Morrie hugged my brother and my brother hugged him back hard enough to make the little boy’s eyes bug out. Patsy drew a glass of water from the kitchen tap and Con drank all of it. When he thanked her, it was almost in his own voice.

“You’re very welcome, Con. Now it’s well past Morrie’s bedtime, and time for you kids to go home.” Leading Morrie to the stairs by the hand, but not turning around, she added: “I think your parents are going to be very happy.”

That was the understatement of the century.

• • •

They were in the living room, watching The Virginian, and still not talking. Even in my joy and excitement, I could feel the freeze between them. Andy and Terry were thumping around upstairs, grousing at each other about something—business as usual, in other words. Mom had an afghan square in her lap, and was bending over to unsnarl the yarn in her basket when Con said, “Hello, Mom. Hello, Dad.”

Dad stared at him, mouth open. Mom froze, one hand in the basket and the other holding her needles. She looked up, very slowly. She said, “What—?”

“Hello,” Con said again.

She screamed and flew out of her chair, kicking the knitting basket over, and grabbed him the way she sometimes had when we were little, and meant to give one of us a shaking for something we had done wrong. There was no shaking that night. She swept Con into her arms, weeping. I could hear Terry and Andy stampeding down from the second floor to see what was going on.

“Say something else!” she cried. “Say something else so I don’t think I just dreamed it!”

“He’s not supposed to—” Claire began, but Con interrupted her.
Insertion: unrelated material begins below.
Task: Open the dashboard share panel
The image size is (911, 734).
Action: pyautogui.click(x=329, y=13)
Because now he could.

“I love you, Mom,” he said. “I love you, Dad.”

Dad took Con by the shoulders and looked closely at his throat, but there was now nothing to see; the red mark had faded. “Thank God,” he said. “Thank God, Son.”

Claire and I looked at each other, and once more the thought didn’t need to be spoken: Reverend Jacobs deserved some thanks, too.
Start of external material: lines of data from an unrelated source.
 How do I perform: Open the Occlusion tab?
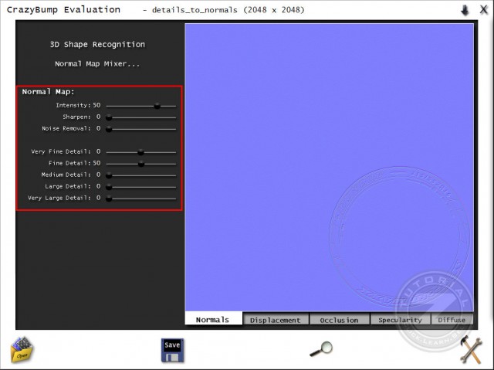click(x=339, y=320)
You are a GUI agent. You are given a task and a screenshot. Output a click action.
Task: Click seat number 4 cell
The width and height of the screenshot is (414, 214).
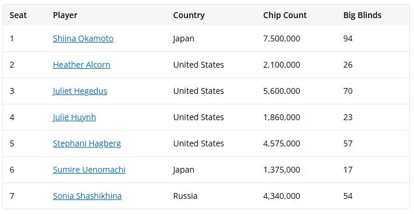pos(12,117)
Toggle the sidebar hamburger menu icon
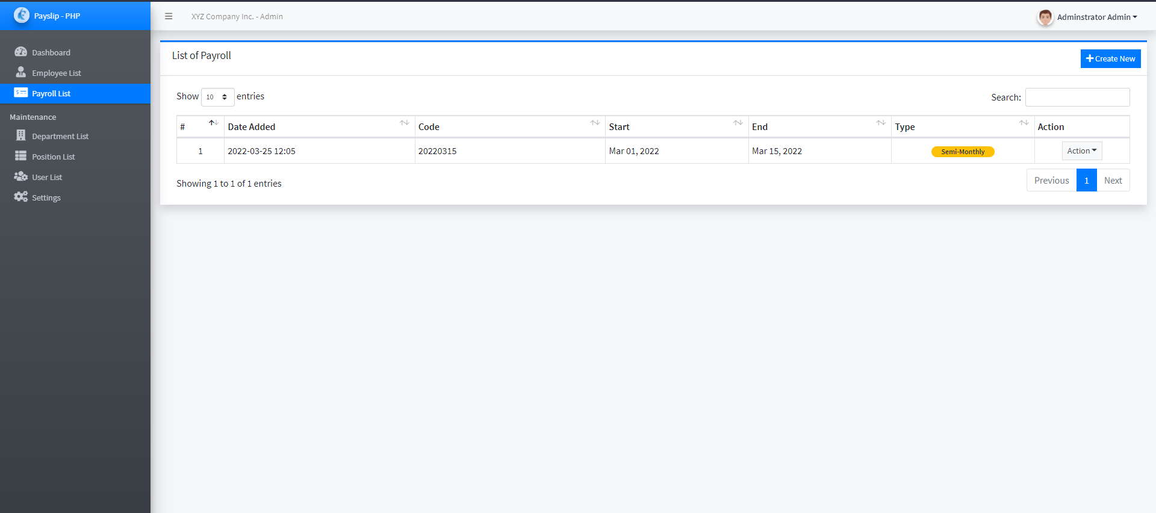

We explained about how Con was supposed to use his voice sparingly to start with, and when we told about the water, Andy went out to the kitchen and came back with Dad’s oversize joke coffee cup (printed on the side was the Canadian flag and ONE IMPERIAL GALLON OF CAFFEINE), filled with water. While he drank it, Claire and I took turns recounting what had happened, with Con chipping in once or twice, telling about the tingling sensation he’d felt when the belt was turned on. Each time he interrupted, Claire scolded him for talking.

“I don’t believe it.” Mom said this several times. She couldn’t seem to take her eyes off Con. Several times she grabbed him and hugged him, as if she was afraid he might sprout wings, turn into an angel, and fly away.

“If the church didn’t pay for his heating oil,” Dad said when the tale was finished, “Reverend Jacobs would never have to pay for another gallon.”

“We’ll think of something,” Mom said distractedly. “Right now we’re going to celebrate. Terry, fetch the ice cream we were saving for Claire’s birthday from the freezer. It will be good for Con’s throat. You and Andy put it out on the table. We’ll have all of it, so use the big bowls. You don’t mind, do you, Claire?”